**** Текст упражнения
Пришло время рассказать

Ицхак Туник

 

Давно чувствую я, что должен, наконец, рассказать о войне, о гетто, о своей еврейской семье.

Я родился в 1933 году в Минске, где к началу Второй мировой жило уже третье поколение моих родных. Дедушка по отцу Гирш Туник приехал сюда из местечка Столбцы в Западной Белоруссии. Еще в конце прошлого века евреи переселялись из обнищавших местечек в города, где надеялись найти работу. Так мой дед оказался в Минске, вырастил восьмерых детей. Занимался чем придется: был балагулой (развозил по городу грузы), арендовал у панов сады. В урожайные годы жили хорошо, а в неурожайные дед прогорал и жили впроголодь. Дома своего не было – более сорока лет жили на съемном жилье.

По-разному сложились судьбы его детей: Доба еще до первой мировой уехала в Южную Африку. Сара-Гинда с мужем, четырьмя детьми и всеми внуками погибла в минском гетто. У Шифры в гетто погиб муж, ее старший сын Яша в начале войны попал в плен и тоже погиб. Второй сын Лева был комиссован из армии по болезни и умер в Баку во время войны. Сыновья деда оказались не намного счастливее: кто сам не погиб – потерял жен и детей.

Дедушка по матери Шмуэль с бабушкой Бейлой жил в Крастославе Люблинской губернии и имел суконное дело, свои дома. Конец благополучию пришел с первой мировой войной. Все его состояние сгорело, когда через город прошел фронт. Дед с шестью детьми поселился в Минске, работал счетоводом в артели, получая ничтожную заработную плату и бедствовал. Советская власть вспомнила, что когда-то он был состоятельным человеком. Так он и его дети стали "лишенцами" без гражданских прав, а главное – без права на высшее образование. Старшая дочь Маня, бывшая замужем, во время первой мировой войны осталась в Польше и впоследствии со своей семьей разделила судьбу трех миллионов польских евреев, уничтоженных немецкими фашистами и польскими добровольцами. Сын Симха устроился кочегаром на паровоз, заработал трудовой стаж и право поступления в институт. Он стал кораблестроителем, в войну служил офицером Балтийского флота в блокадном Ленинграде. Другой сын, Велвул столярничал несколько лет, пока не получил право поступления в Белорусскую сельскохозяйственную академию. Стал гидрологом. Во время войны был в армии, а семья – в эвакуации. Третий сын, Мордехай, выучился на бухгалтера и переселился в Пинск. Он со всей семьей (женой и двумя дочерьми) погиб в оккупации. Другие дочери деда Шмуэля вышли замуж и растили детей. Их жизнь тоже сложилась по-разному. Эсфирь и Хана были в эвакуации и уцелели. Моя мать погибла в Минском гетто. Всего двадцать три моих родственника со стороны отца погибли в гетто – в душегубках, расстрелах, от болезней и голода.
********
Список заданий
- 1) Воспроизведите дословно фрагмент воспоминаний о семье и гетто между словами «Я родился в» и «на съемном жилье.» включительно.
- 2) Продолжите воспоминания о семье и гетто, начав сразу после последнего приведенного предложения.
**** Исходные материалы
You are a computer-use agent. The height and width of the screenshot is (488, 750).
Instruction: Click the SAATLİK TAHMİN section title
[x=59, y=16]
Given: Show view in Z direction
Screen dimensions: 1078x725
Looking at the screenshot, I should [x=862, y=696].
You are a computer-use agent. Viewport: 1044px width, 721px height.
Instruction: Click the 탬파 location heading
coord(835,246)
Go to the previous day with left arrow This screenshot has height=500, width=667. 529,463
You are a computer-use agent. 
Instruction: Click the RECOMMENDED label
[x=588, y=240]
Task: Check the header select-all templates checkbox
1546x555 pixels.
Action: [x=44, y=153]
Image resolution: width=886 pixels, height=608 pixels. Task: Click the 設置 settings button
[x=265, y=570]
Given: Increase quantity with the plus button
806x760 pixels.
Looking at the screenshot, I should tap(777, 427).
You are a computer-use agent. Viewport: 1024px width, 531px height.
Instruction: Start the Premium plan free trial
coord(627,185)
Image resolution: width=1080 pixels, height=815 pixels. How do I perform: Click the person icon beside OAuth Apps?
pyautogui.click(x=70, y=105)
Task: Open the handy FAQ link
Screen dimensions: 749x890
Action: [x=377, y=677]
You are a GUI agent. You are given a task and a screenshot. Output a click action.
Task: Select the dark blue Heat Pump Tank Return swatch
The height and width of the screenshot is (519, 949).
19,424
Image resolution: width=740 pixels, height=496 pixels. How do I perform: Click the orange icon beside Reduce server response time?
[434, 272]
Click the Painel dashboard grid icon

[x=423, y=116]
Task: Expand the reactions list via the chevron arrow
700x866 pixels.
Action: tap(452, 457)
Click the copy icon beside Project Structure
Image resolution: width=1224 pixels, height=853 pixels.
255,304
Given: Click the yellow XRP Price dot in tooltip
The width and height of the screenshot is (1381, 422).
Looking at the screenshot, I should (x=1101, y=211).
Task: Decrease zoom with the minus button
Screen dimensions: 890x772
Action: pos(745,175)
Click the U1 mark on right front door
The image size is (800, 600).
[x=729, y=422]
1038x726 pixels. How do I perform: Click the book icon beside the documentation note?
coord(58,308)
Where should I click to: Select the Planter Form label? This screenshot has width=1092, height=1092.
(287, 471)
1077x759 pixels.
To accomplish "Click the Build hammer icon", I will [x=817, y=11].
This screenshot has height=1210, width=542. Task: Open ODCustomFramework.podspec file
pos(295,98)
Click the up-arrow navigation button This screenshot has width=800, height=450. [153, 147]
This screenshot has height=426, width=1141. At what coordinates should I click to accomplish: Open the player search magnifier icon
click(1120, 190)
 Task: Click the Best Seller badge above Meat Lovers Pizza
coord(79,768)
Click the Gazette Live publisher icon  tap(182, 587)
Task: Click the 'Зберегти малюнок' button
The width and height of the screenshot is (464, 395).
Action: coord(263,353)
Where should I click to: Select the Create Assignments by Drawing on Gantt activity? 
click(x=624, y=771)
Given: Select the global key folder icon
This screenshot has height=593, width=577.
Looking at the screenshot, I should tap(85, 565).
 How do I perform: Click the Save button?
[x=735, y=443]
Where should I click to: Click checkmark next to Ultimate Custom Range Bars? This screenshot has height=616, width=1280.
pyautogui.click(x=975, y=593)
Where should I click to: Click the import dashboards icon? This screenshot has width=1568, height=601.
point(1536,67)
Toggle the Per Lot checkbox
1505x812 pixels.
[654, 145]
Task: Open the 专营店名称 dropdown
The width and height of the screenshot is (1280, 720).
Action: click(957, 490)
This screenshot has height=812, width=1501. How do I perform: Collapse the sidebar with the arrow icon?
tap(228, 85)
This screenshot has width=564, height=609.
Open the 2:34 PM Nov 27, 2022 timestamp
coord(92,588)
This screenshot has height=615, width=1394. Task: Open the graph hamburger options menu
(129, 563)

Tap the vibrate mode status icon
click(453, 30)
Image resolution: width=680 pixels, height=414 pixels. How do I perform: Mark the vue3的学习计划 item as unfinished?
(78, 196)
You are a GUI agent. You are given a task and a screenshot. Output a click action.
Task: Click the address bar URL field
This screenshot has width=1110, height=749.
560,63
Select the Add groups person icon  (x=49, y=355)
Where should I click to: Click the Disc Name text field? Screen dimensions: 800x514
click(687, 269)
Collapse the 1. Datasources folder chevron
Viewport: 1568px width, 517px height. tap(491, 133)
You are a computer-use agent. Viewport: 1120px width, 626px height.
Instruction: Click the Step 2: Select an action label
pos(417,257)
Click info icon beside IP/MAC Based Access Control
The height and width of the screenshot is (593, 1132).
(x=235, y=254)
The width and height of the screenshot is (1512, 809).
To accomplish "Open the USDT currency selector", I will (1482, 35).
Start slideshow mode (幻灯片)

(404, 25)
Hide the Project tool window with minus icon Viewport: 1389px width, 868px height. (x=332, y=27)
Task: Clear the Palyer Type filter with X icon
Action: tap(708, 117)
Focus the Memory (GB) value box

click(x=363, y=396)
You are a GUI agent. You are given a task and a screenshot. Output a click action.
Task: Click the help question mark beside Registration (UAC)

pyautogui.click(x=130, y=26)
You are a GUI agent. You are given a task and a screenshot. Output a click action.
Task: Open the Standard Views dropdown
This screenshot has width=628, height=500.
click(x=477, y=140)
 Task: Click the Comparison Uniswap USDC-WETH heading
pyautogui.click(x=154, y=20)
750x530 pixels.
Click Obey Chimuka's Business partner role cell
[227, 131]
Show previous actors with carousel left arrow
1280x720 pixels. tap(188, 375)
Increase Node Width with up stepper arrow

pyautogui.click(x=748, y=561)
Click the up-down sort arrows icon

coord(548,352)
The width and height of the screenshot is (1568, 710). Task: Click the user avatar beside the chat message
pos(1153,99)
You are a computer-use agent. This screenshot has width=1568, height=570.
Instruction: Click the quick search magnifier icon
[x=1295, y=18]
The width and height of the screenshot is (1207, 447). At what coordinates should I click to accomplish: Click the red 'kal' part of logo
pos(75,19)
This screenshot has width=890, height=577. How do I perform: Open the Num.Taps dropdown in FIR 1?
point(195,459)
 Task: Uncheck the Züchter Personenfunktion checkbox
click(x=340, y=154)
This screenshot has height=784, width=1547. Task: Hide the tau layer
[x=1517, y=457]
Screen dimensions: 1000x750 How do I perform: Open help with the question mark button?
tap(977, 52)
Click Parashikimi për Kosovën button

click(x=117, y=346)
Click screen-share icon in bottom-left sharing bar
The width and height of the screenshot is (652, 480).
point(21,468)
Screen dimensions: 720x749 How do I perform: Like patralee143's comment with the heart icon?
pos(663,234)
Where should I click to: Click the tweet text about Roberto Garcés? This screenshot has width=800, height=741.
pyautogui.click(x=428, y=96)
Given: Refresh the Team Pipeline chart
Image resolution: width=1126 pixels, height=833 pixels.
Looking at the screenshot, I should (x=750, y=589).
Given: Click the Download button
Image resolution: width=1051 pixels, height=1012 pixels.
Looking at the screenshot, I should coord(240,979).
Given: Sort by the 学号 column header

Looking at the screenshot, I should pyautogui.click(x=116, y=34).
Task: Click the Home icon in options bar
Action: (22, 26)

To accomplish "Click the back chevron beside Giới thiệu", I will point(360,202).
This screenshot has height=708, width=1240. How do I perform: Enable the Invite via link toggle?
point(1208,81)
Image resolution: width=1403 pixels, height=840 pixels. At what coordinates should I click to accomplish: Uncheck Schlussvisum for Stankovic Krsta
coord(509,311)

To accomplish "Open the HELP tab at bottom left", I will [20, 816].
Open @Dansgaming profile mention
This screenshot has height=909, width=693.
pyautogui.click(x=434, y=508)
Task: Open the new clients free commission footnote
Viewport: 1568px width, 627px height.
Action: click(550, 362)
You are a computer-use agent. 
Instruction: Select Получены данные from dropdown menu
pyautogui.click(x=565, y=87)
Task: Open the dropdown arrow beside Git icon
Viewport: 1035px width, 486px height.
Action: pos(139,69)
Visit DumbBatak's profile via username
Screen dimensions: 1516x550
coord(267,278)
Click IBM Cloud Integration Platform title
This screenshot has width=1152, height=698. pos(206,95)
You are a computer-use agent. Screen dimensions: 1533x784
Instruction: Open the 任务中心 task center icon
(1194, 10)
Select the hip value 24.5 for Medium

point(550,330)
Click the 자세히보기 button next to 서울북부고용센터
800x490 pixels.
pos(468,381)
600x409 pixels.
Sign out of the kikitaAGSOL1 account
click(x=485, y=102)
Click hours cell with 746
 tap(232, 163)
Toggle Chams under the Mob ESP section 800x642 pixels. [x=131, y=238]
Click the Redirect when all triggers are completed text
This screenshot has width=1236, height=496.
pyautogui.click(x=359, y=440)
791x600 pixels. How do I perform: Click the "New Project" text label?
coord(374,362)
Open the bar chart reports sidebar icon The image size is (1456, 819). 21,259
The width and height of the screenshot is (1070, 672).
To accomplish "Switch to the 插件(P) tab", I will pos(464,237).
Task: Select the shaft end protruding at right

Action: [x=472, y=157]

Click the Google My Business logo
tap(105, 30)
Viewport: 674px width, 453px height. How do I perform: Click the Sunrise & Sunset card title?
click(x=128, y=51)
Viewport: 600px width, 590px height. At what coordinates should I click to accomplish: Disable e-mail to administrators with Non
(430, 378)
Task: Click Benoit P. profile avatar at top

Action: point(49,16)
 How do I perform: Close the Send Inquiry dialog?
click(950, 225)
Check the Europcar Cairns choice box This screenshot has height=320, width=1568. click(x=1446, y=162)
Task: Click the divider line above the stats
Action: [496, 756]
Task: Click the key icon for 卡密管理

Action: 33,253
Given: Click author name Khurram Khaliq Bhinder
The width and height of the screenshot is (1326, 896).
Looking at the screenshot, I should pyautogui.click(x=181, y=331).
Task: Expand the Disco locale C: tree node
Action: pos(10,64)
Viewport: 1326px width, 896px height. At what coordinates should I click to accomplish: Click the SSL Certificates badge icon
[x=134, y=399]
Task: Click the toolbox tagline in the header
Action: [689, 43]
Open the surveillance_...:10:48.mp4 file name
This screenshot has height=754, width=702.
********
Ответы ниже
- 1)
Я родился в 1933 году в Минске, где к началу Второй мировой жило уже третье поколение моих родных. Дедушка по отцу Гирш Туник приехал сюда из местечка Столбцы в Западной Белоруссии. Еще в конце прошлого века евреи переселялись из обнищавших местечек в города, где надеялись найти работу. Так мой дед оказался в Минске, вырастил восьмерых детей. Занимался чем придется: был балагулой (развозил по городу грузы), арендовал у панов сады. В урожайные годы жили хорошо, а в неурожайные дед прогорал и жили впроголодь. Дома своего не было – более сорока лет жили на съемном жилье.

- 2)
Мой отец Лев – единственный из братьев – имел до войны хорошую специальность. Он был первоклассным портным. Обшивал должностных лиц и партийную верхушку. По меркам того времени мы жили неплохо.

Довоенные воспоминания у меня смутные. С братом Ефимом мы учились в русской школе. Брат успел закончить пять классов, я – один.

22 июня было воскресенье. Шли школьные каникулы. Мама решила побаловать детей и взяла билеты в цирк на 12 часов дня. Мы вышли из дома, мама держала меня за руку, рядом шел брат. И вдруг объявили, что началась война. Какой уж тут цирк! С полдороги мы вернулись домой и сразу же пошли по магазинам. Мама, пережившая первую мировую войну, знала, что прежде всего надо запасать продукты. Потом мы клеили на окна крест-накрест бумажные полосы, чтобы стекла не лопались от взрывной волны при падении бомб. Отец был членом Осоавиахима. Всех их сразу же собрали и мобилизовали, в том числе – отца.

23-го июня мама пошла на работу, а мы с братом остались дома. 24-го началась сильная бомбежка. Среди бела дня немцы бомбили центр города. Минск пылал. Наша улица Горького, театр Оперы и балета – все было в огне...

Мама прибежала с работы, наскоро собрала чемоданы. Вместе с семьей тети Эсфири мы пошли из города, но очень быстро отстали со своими чемоданами, бросили вещи и пошли налегке. Ночью остановились в ближайшей деревушке, переночевали и весь день 25-го июня шли. А потом в толпе беженцев пронесся слух, что дальше идти нельзя, что впереди высадился немецкий десант – кто-то видел немецкие танкетки. Что оставалось делать? Все повернули назад. И мы вместе со всеми. Тогда еще не разбирали, кто русский, кто белорус, кто еврей – уравняла беда.

Пошли мы обратно в сторону Минска и вскоре увидели немецкие машины пропаганды. На одной из них был установлен громкоговоритель и большой щит. На щите по-русски написано: "Расстреляно 100 жидов-комиссаров". Я спросил маму, кто такие жиды. Мама сказала: "Это мы". Так я впервые осознал, что я еврей. Ни в школе, ни во дворе раньше об этом не слышал.

Немцы нас не остановили, и мы побрели своей печальной дорогой. Пришли в Минск и увидели, что дом наш сгорел. Пошли к дедушке на Заславльскую улицу. Там теперь стоит маленький обелиск на месте ямы, где 2-го марта 1942-го года немцы закопали пять тысяч расстрелянных евреев.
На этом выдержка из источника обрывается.